[Dataset entries]
=-=-=

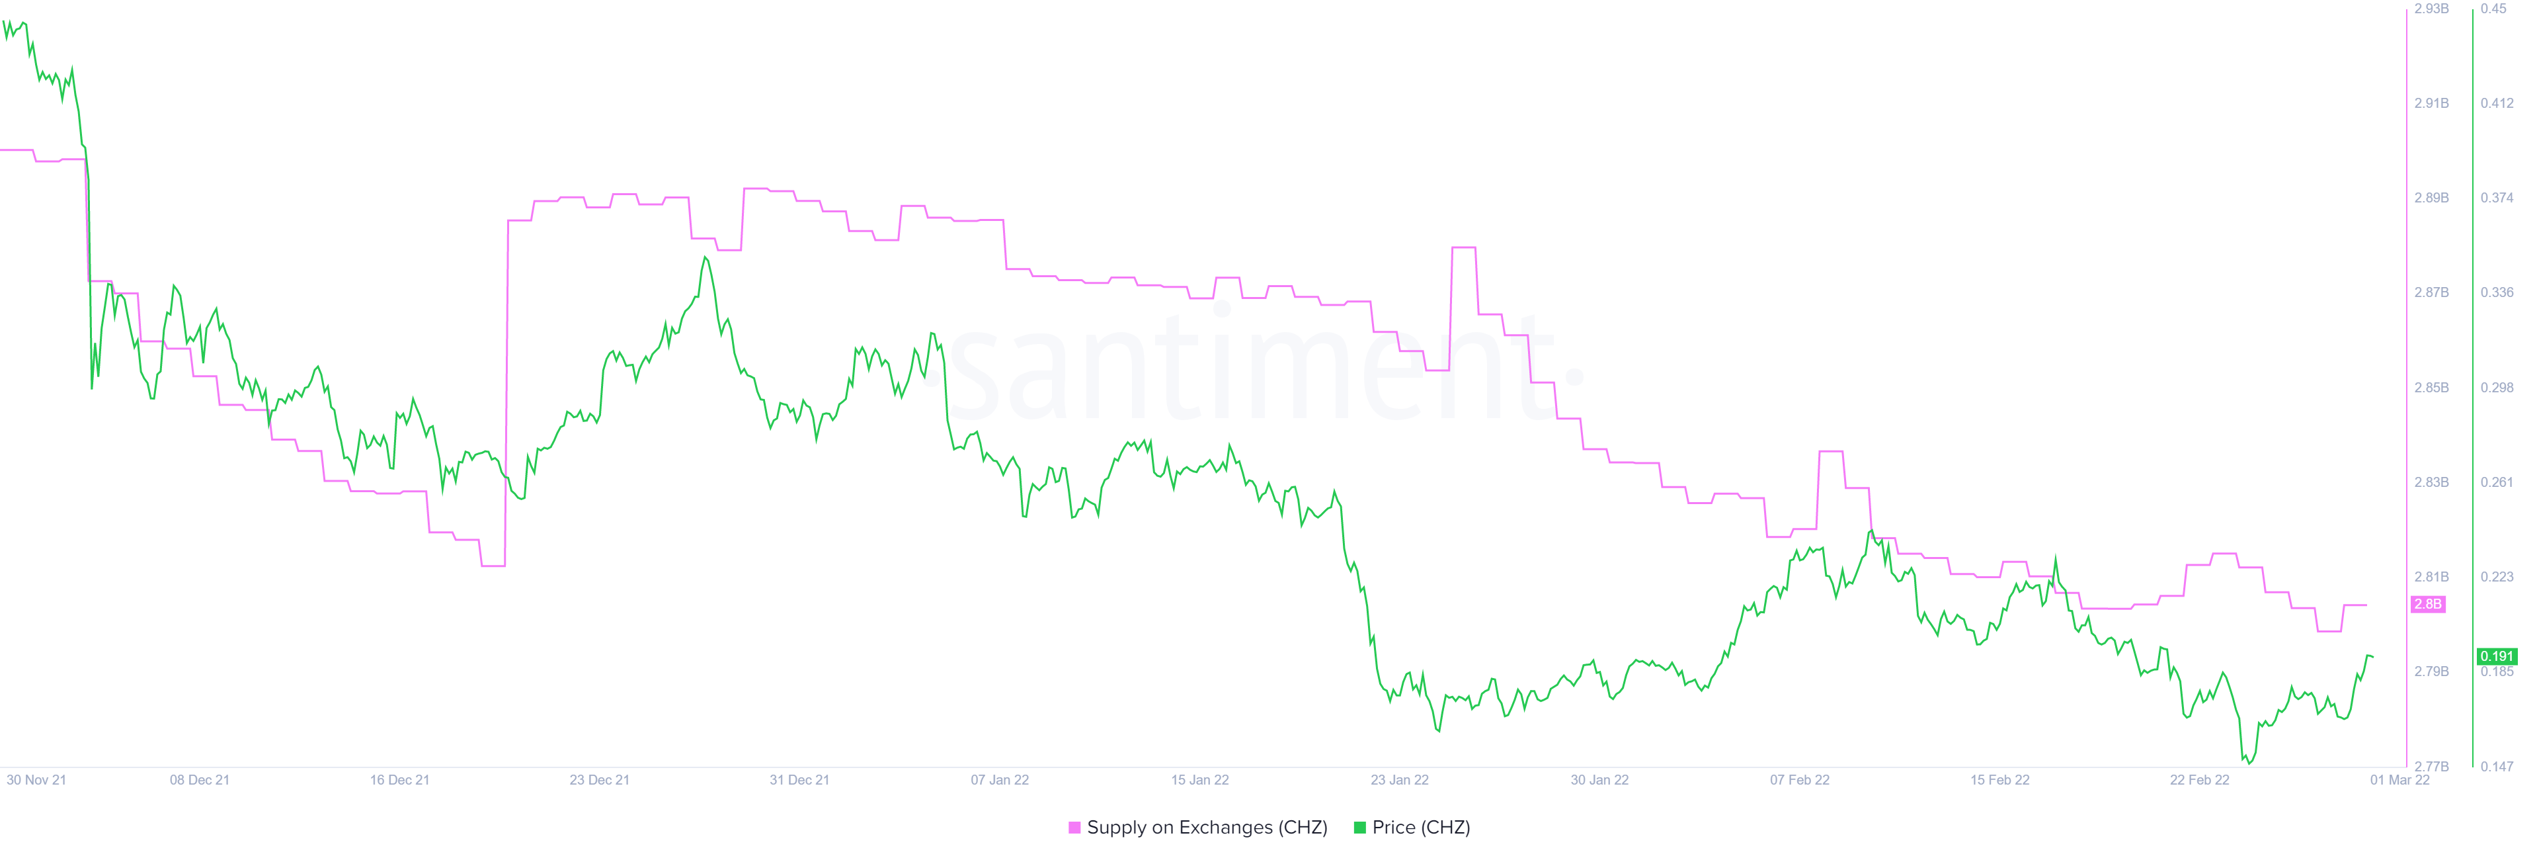The height and width of the screenshot is (860, 2539).
Task: Click the pink Supply on Exchanges legend square
Action: (1074, 827)
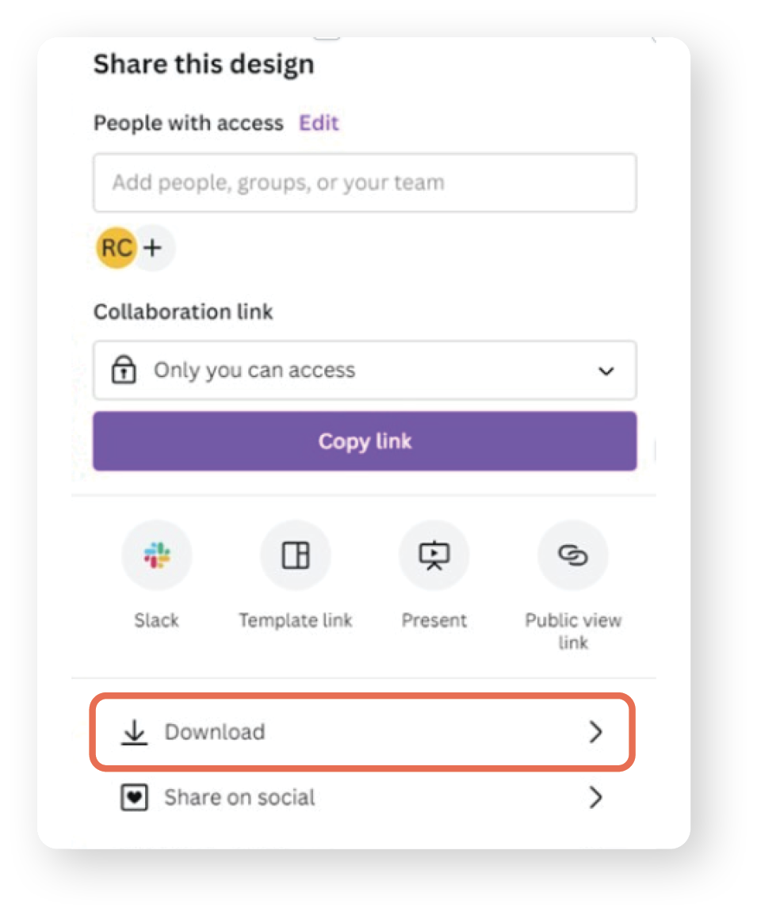
Task: Click the plus icon to add collaborators
Action: (152, 247)
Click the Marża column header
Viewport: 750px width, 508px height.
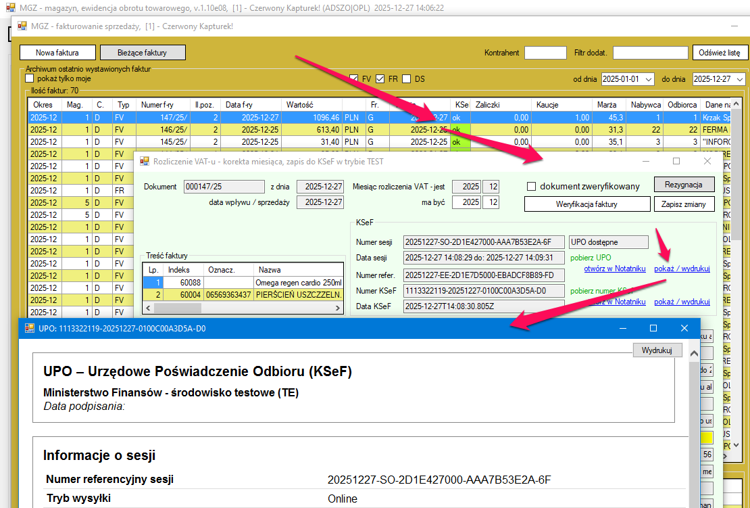coord(607,105)
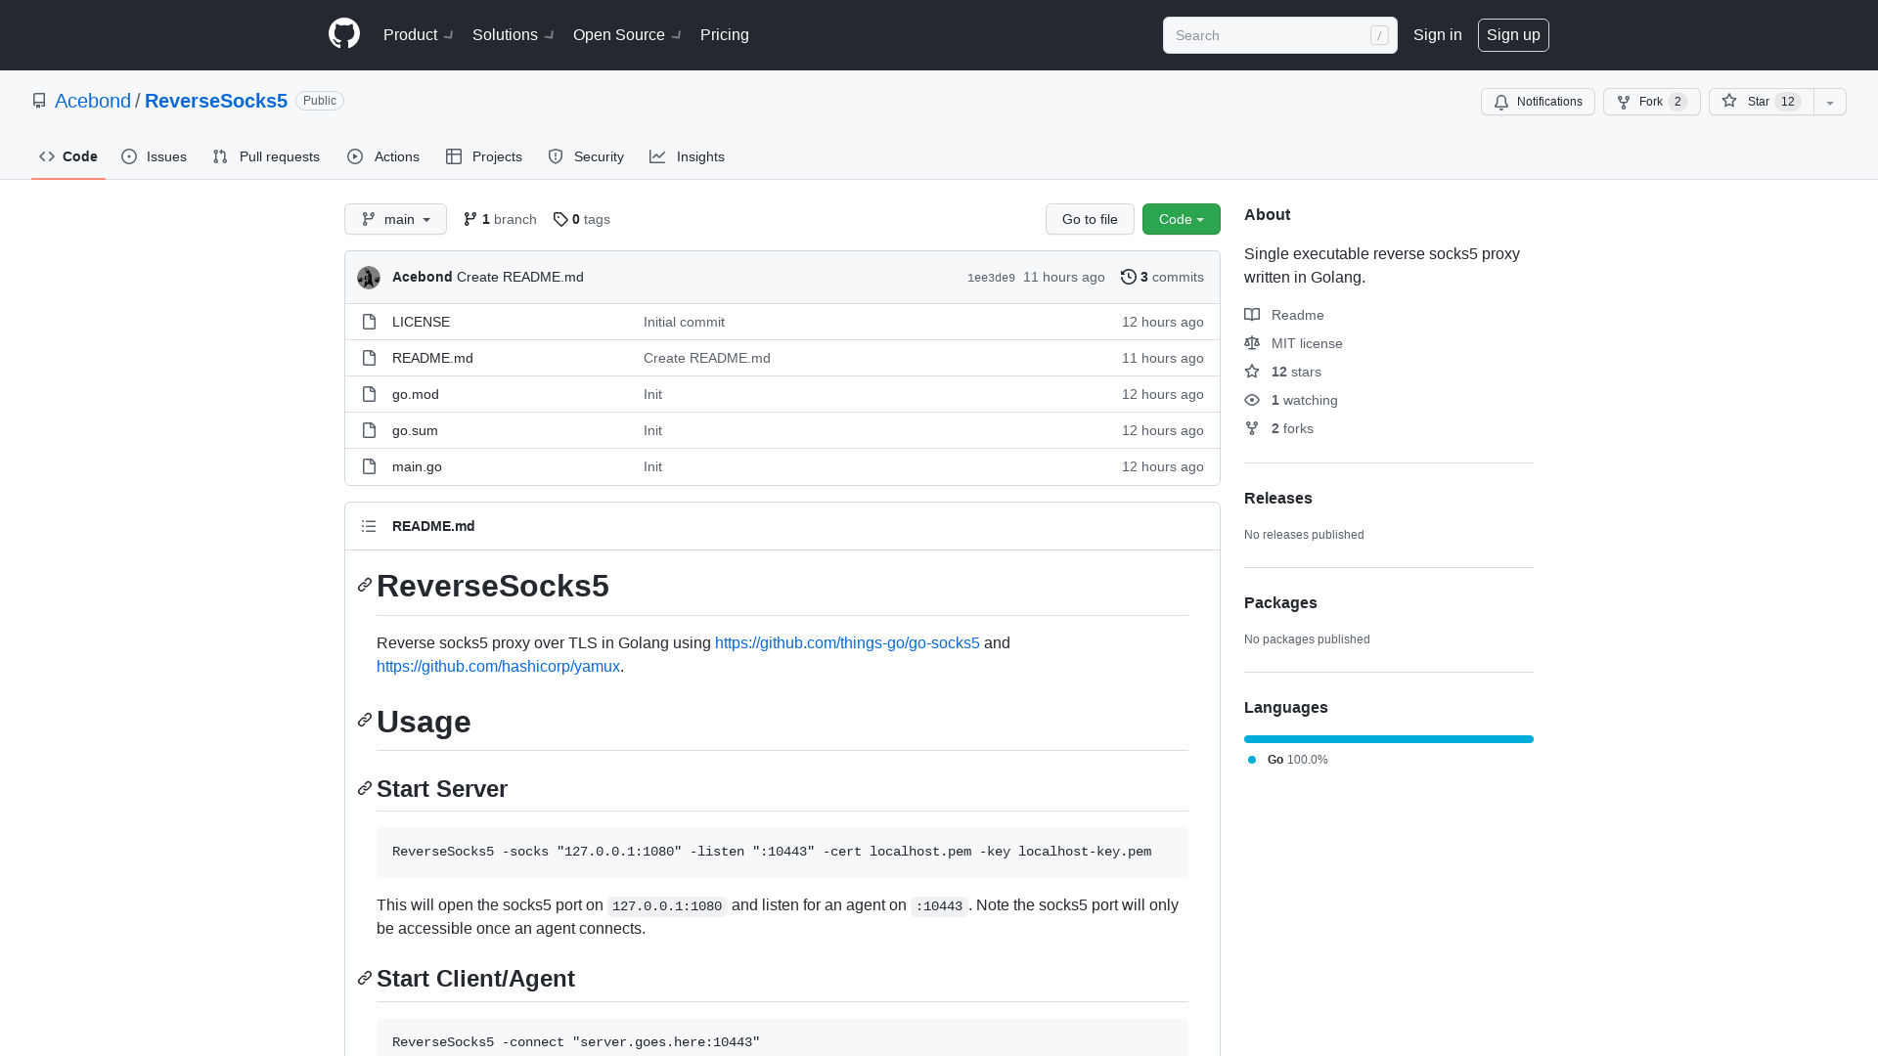Click the Notifications bell icon

(x=1500, y=102)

=-=-=

→ Problem description: This task calls for the lines from the line holding "Click the Marża column header" through the last line above, restated word for word with both ends included and the pictures dropped.

→ Answer to this problem:
Click the Marża column header
Viewport: 750px width, 508px height.
coord(607,105)
Click the Notifications bell icon

(x=1500, y=102)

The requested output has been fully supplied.